Caminhar pelas ruas do Morumbi, além de fazer bem à saúde, é um exercício sem chão. Nos arredores da Avenida Morumbi os carros não desfilam, apenas passam, como se estivessem com pressa. Mas não se enganem com o clichê “Sãopauloéacidadequenãopara”. Os carros (luxuosos em sua maioria) não pertencem às ruas. Parecem temê-las. Então a quem pertence as ruas do bairro nobre de São Paulo?

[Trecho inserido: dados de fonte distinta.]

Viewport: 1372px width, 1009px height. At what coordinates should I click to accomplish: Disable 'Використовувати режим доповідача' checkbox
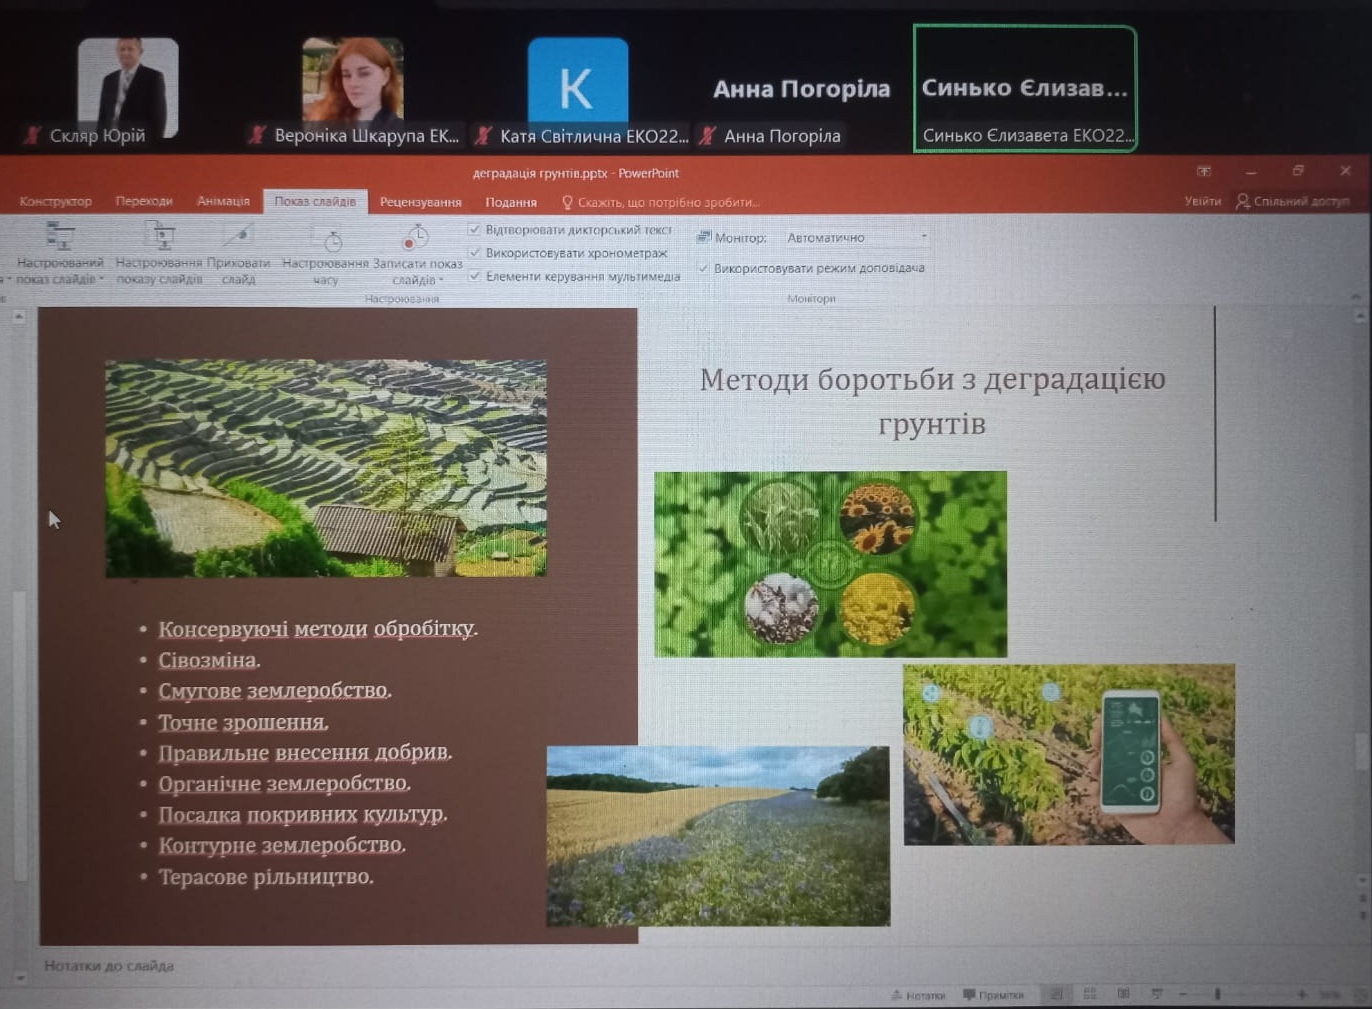(x=703, y=268)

No Morumbi, as pessoas também não pertencem às ruas. As calçadas estreitas e cobertas de vegetações hostis não me deixam mentir. Por trás dos altos muros, olhos eletrônicos vigiam cada movimento. Eles têm medo. O silêncio é parte da paisagem sinistra, das ostentações da riqueza em conjunto com o medo de se mostrar. Não me veja. Tema meus muros floridos. Invejem o ar europeu de minhas ruas.
A rua não é de ninguém. Apenas uma fronteira assustadora entre as fortalezas taciturnas. Uma passagem, um não-lugar. Vida tranqüila e rica apenas para as flores que brotam augustas no pé dos muros seguros.
Como diria aquela canção antiga:
Por que não deixa de tanta frescura e vem pra rua também?